The difficulty with making a doco about Perry's life therefore isn't in getting his cooperation, it is getting him to shut up, slow down and tell his story without the Biblical and space-mystic embellishments.
And that, surprisingly, is what the filmmakers here have also managed to do.
In the early part Perry tells the story of growing up in Jamaica, his passion for music (it came from stones, which sounds absurd but he makes you believe him) and then into studio work, being ripped off, then going out on his own to pursue a vision of music which others could barely conceive.
This is terrific background, so when things spin out of control at the Black Ark studio -- Rastas move in, there is more dope clouds than you can imagine, Perry slips out of control into rum, smoke and 24 hour days -- it makes absolute sense that one day the studio would be burned down.
Perry says he did it (others have suggested elsewhere it was an accident) in order to burn out the wickedness around him. That seems fair enough.

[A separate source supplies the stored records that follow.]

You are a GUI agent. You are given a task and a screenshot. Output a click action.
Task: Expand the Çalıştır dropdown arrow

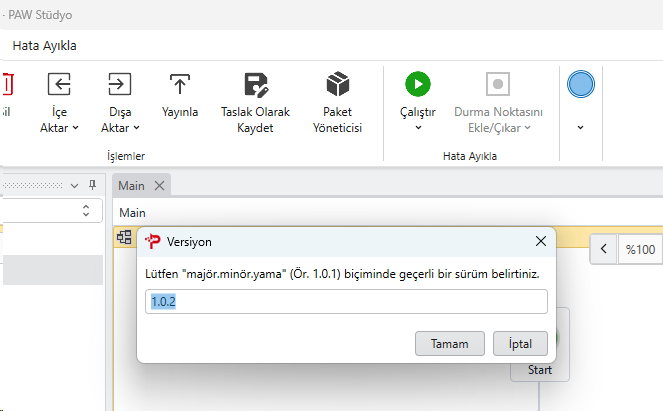[x=418, y=128]
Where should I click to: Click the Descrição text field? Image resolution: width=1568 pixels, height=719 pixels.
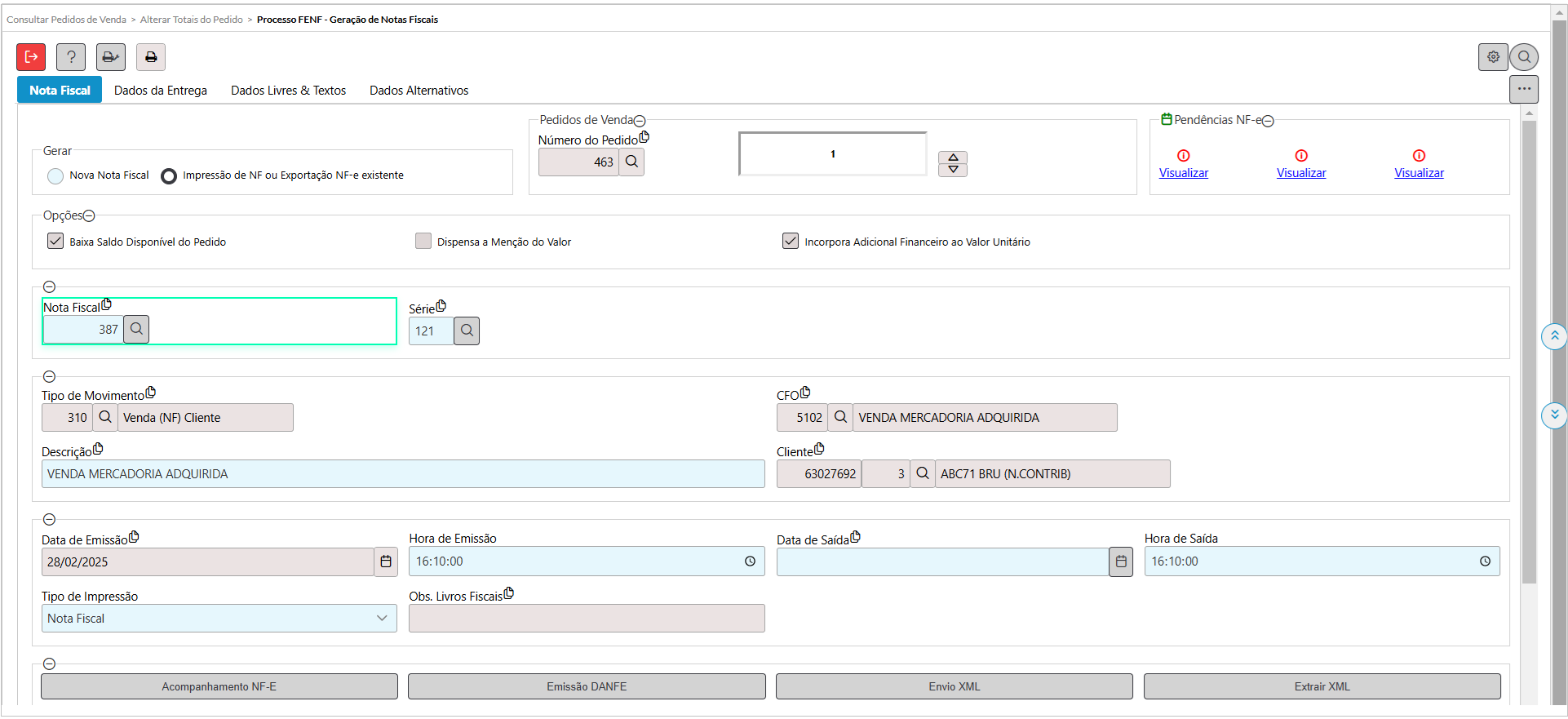403,474
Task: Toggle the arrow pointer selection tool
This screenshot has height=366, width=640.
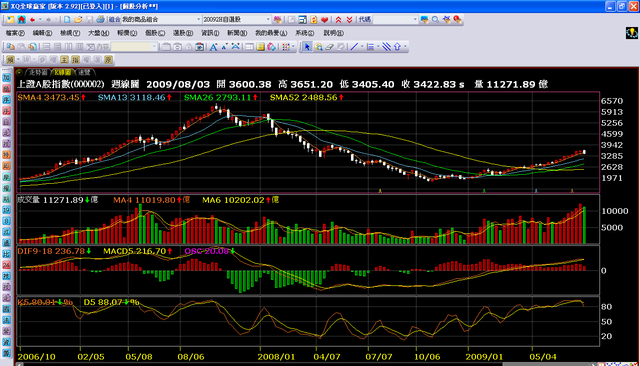Action: pyautogui.click(x=307, y=47)
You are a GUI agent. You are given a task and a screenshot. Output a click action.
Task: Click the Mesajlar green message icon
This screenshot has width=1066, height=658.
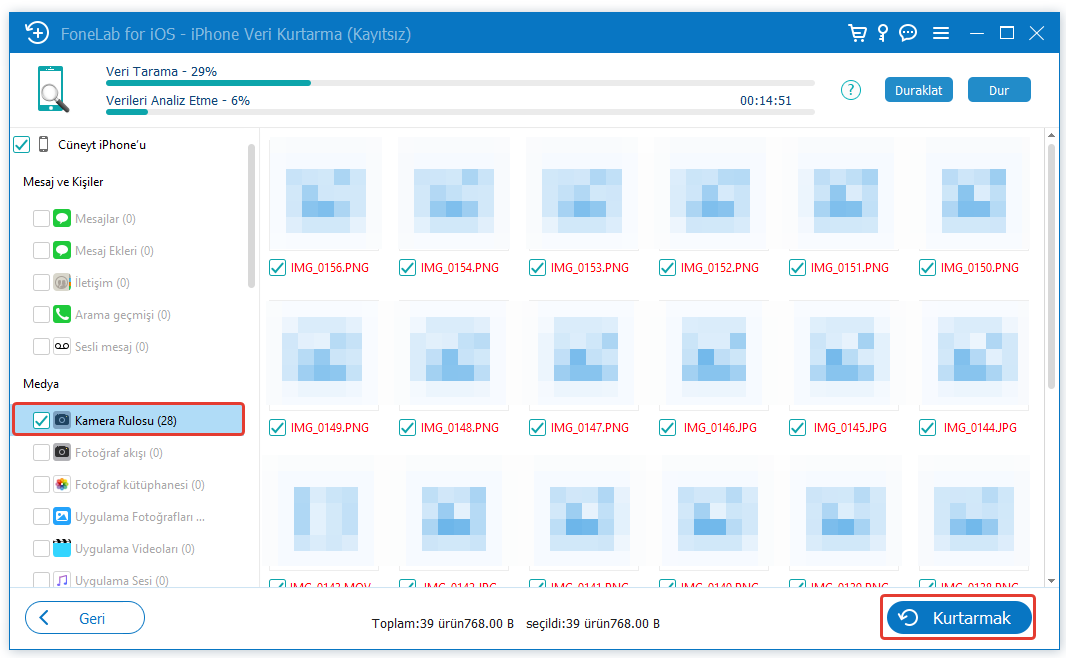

But truly, he was spiralling into a very strange place in a very different consciousness as the ample footage of his ranting shows. There are scenes here of strangeness, the like of which you will never have observed, as he rants and dances, conjures up gods and mystical figures . . .
That Perry survived all this to continue to work, and then end up in snowdrift Switzerland with a wife and children, seemingly in control -- but still with a thing for fire and ranting --is something akin to a miracle.
This doco is more than just about Perry however, it pins in the growth of reggae and Rastafarianism, the damaging street clashes in post-colonial Jamaica after independence in '62, those broken relationships with Marley and the Congos, and the importance of this man whose life seems to have enjoyed some kind of redemption.
Certainly there are gaps - the move and acclimatisation to life in Switzerland is passed over without explanation -- but this does go for a grand sweep in just 90 minutes.
Otherwise, essential viewing for those who care, or are curious, about reggae, Rastafarianism and Perry . . . but also for anyone with an interest in recent social history and the most extraordinary life of a man who lives between the secular and the spiritual worlds, both it seems, of his own invention.